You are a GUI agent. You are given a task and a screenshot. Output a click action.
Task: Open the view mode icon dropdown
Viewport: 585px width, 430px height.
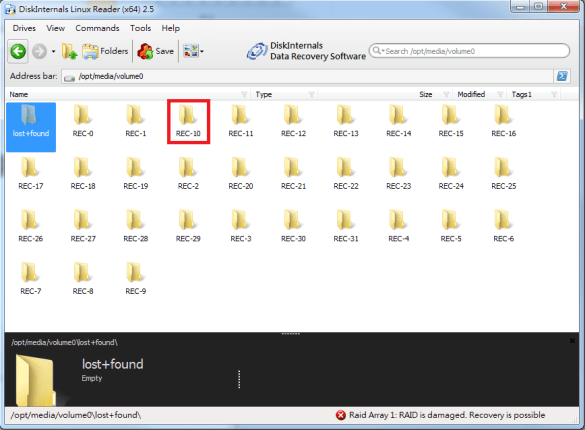click(193, 51)
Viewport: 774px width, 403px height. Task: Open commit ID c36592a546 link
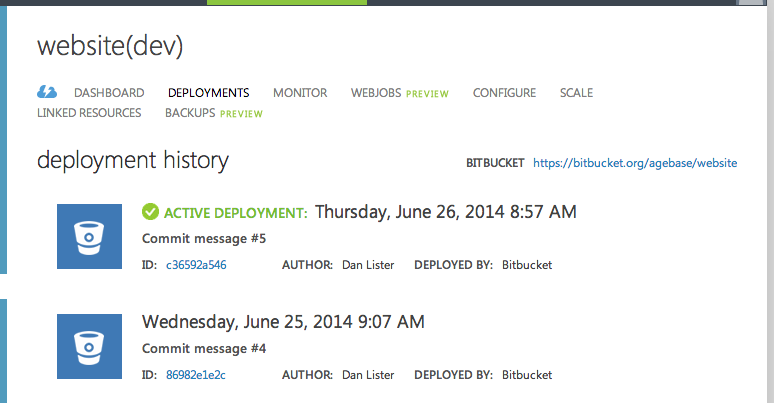coord(196,265)
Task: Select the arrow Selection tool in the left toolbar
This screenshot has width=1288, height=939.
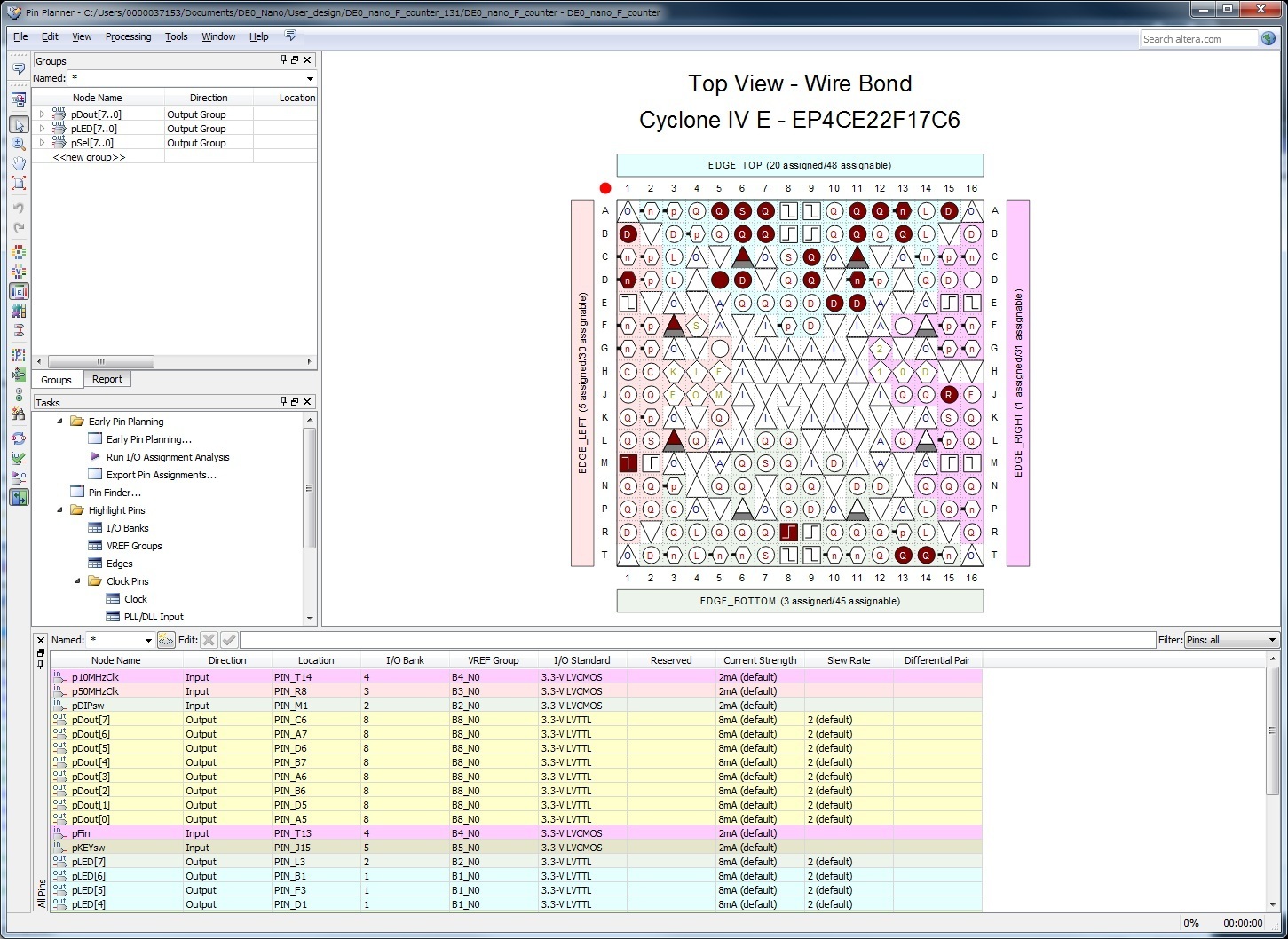Action: click(x=19, y=124)
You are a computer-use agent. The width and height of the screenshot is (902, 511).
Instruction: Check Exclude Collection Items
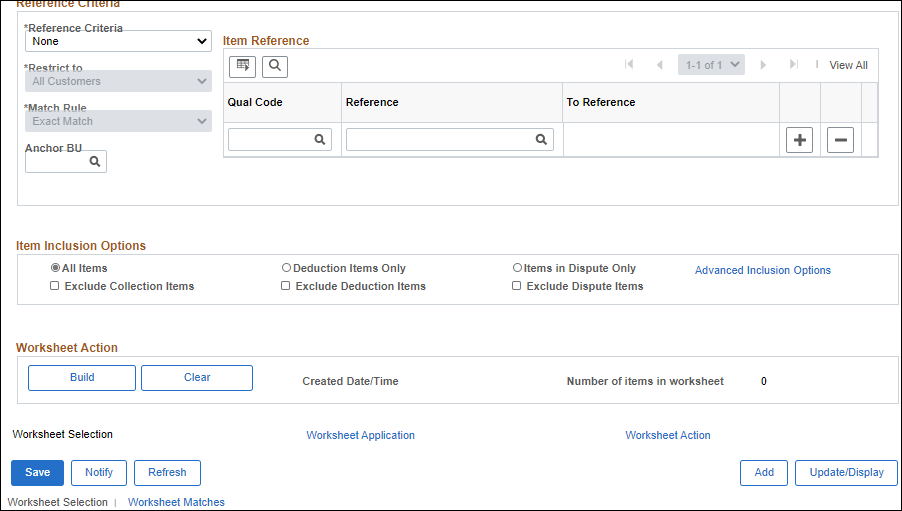(55, 286)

==============================

# WHAT YOU SHOULD DO
Reproduce exactly, and only, the part of the entries above that runs from the line with "Viewport: 585px width, 430px height." to the last line, both included. Pictures stay out.

# RESPONSE AREA
Viewport: 585px width, 430px height.
click(193, 51)
Viewport: 774px width, 403px height. Task: Open commit ID c36592a546 link
coord(196,265)
Task: Select the arrow Selection tool in the left toolbar
This screenshot has width=1288, height=939.
Action: click(x=19, y=124)
You are a computer-use agent. The width and height of the screenshot is (902, 511).
Instruction: Check Exclude Collection Items
(55, 286)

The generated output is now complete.